== Text for analysis ==
###

There are a couple of interesting stories around a strong purpose statement, working with communities and engaging people that spring to mind, demonstrating how value investing in infrastructure is multi-dimensional and does well for people, communities and investors simultaneously.
One example is Steel Reef, a business that captures, processes and transports associated natural gas that would otherwise be flared or vented into the atmosphere and provides vital environmental solutions to the Canadian energy sector. We invested seven years ago, when the company was run by three great founders. By enabling the four pillars early in our investment cycle, we have helped the company to grow EBITDA by more than five times.
It’s also leveraging its core competency to expand into power production through power purchase agreements to help the province of Saskatchewan move away from coal. The company has strengthened the environmental profile for its industry and offers benefits to communities.

###

== Assignment ==
Please answer these questions about the Steel Reef text, one per line.
1. What gas does Steel Reef capture, process and transport?
2. How many founders ran the company when the investment was made seven years ago?
3. Which province is the company's power production meant to help move away from coal?

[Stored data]
###

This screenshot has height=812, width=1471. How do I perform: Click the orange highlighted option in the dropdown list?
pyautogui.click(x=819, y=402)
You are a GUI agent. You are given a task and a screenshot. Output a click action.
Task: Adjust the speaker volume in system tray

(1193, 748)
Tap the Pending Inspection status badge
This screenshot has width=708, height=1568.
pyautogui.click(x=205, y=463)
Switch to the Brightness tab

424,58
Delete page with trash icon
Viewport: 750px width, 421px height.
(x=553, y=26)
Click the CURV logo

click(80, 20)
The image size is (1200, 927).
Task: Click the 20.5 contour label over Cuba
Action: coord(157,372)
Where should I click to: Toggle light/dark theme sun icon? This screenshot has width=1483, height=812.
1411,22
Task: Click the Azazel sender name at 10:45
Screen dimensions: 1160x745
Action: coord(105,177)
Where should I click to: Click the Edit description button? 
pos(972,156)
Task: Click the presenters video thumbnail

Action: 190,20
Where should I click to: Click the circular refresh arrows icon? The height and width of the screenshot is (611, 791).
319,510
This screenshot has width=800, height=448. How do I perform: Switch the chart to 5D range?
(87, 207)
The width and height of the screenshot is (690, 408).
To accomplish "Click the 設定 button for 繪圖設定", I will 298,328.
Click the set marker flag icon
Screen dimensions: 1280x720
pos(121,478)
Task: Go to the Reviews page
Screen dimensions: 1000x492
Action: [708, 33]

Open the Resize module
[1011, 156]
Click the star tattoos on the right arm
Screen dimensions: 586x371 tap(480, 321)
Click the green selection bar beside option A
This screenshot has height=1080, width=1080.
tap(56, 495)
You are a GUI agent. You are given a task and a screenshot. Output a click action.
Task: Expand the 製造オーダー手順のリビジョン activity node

###

== Answer space ==
1. Associated natural gas that would otherwise be flared or vented into the atmosphere
2. Three
3. Saskatchewan